From a user and SEO perspective, this is obviously a disaster. Their metrics on Google Analytics took a permanent dive. They didn’t want to change, so the video stayed and the users left. Not a clever strategy.

Mobile Fast is Important

According to Search Engine Land, 60% of US searches are now performed on mobile devices and Google’s tool to measure page speed has a desktop and mobile version. It’s called Pagespeed Insights, and this is what it looks like when I run my site through the mobile version.

And this is what it looks like when you run Twitter through the tool.

Take that Jack!

Where To Start

A while ago I decided to create a new website that I would use to promote SEO services that I would sell to businesses. Knowing that it is very difficult to get a new site to rank for anything I decided I at least wanted the site to be fast, very fast. There was just one problem. I can code about as well as a blind monkey can read. 

So I decided to see what I could achieve just using what SEO knowledge I had and the amazing resource of Google. 

Firstly, I knew I needed a fast WordPress theme and that meant paying for one. I’d had some experience with Theme forest that had good results in the past and decided to give them a go. It a relatively minor expense if you want a decent website. I downloaded a version of BeTheme that I had used for a client project before and used that as my starting point. 

Any of us who use WordPress and can’t code know it’s a godsend when it comes to performing tasks that would otherwise be impossible for us mere mortals. But it’s also very important to do some research when it comes to plugins. A plugin can break your site immediately. If you’re working on a client’s site it’s even more important that you don’t permanently break the website. That kind of thing has the tendency to put business owners into apoplectic fits. So testing the plugin is a good idea. 

Making sure you have a backup of a site and an easy way to roll back to a previous version is essential. Many hosting providers supply this in their Cpanel without making it obvious to the user. Sometimes they will charge extra for the service because you haven’t realized the service already exists. If you don’t know how, here’s a guide.  

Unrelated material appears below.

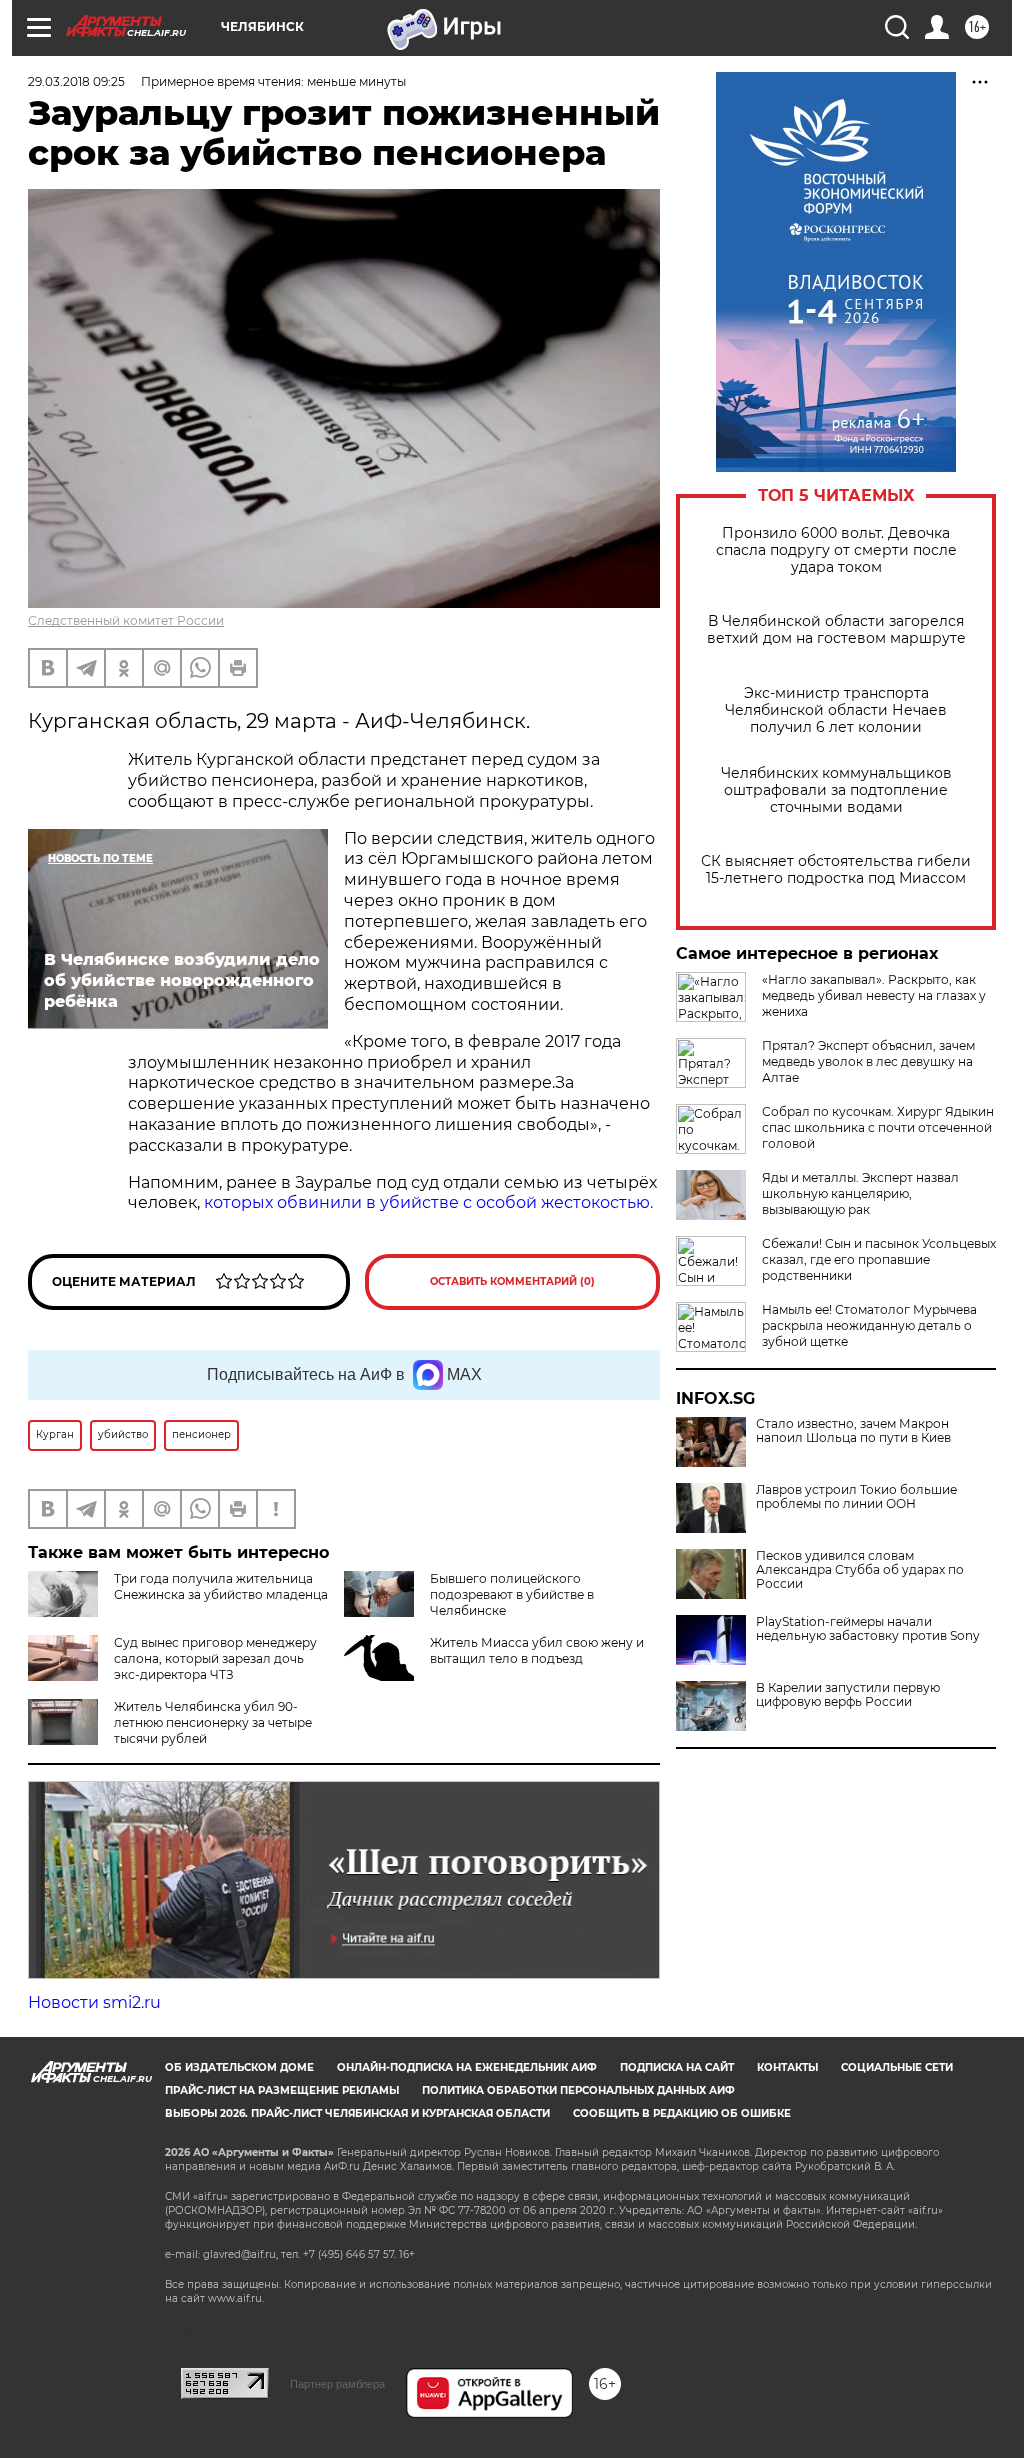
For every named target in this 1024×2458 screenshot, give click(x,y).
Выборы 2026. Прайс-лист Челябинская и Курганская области (357, 2113)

So knowing that I can break the site as much as I want I decided to take a look at what plugins I might need to make the site fast.

Plugins

After a long period of trial and error, I ended up using a combination of two plugins. Two plugins that do some of the same things and really had the potential to conflict with each other. Nevertheless, they worked and I got some great results. 

Asset CleanUp: Page Speed Booster

This plugin has 30,000 installs and a five-star rating. 

Autoptimize

This plugin has over a million installs and an almost five-star rating. 

The combination of using these two plugins had the benefit of minimizing the code on my site, making it smaller and quicker to load and making all the images on my site smaller and quicker to load. 

Insights

Whenever you run a site through the Google page speed insights tool you get a list of things you can improve. It looks like this.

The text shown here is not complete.